Scientists led by Dr. Rachel Batterham at University College London's Metabolism and Experimental Therapeutics and colleagues recruited 359 healthy male volunteers to examine the "real life" effects of the FTO variation in humans.
They studied two groups of participants -- those with two copies of the high obesity-risk FTO variant, or the AA group, and those with the low-obesity-risk version, or the TT group.
The researchers matched the volunteers perfectly for body weight, fat distribution and social factors such as educational level to ensure that any differences they saw were linked to FTO, and not to other physical or psychological characteristics, the study said.
A group of 20 participants -- 10 AA and 10 TT -- were asked to rate their hunger before and after a standard meal, while blood samples were taken to test levels of ghrelin, a hormone released by cells in the stomach that stimulates appetite.

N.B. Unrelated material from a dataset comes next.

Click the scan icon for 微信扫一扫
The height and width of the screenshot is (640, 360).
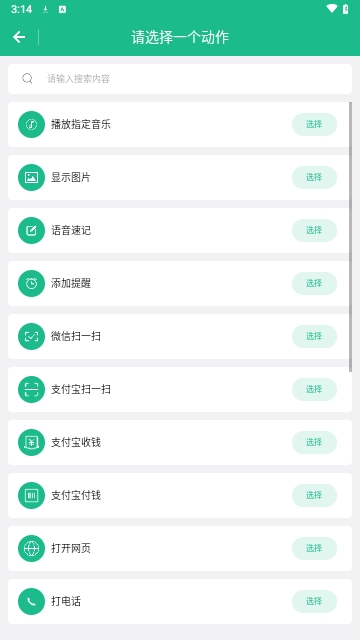[31, 336]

The study, published in the Journal of Clinical Investigation, found while normally ghrelin levels rose before meals and fell after eating, this study found men with the AA variation had much higher circulating ghrelin levels and felt hungrier after the meal than the TT group. This suggested the obesity-risk variant, or the AA group did not suppress ghrelin in a normal way after a meal.
"What this study shows us is that individuals with two copies of the obesity-risk FTO variant are biologically programmed to eat more," Batterham said in a statement. "Not only do these people have higher ghrelin levels and therefore feel hungrier, their brains respond differently to ghrelin and to pictures of food."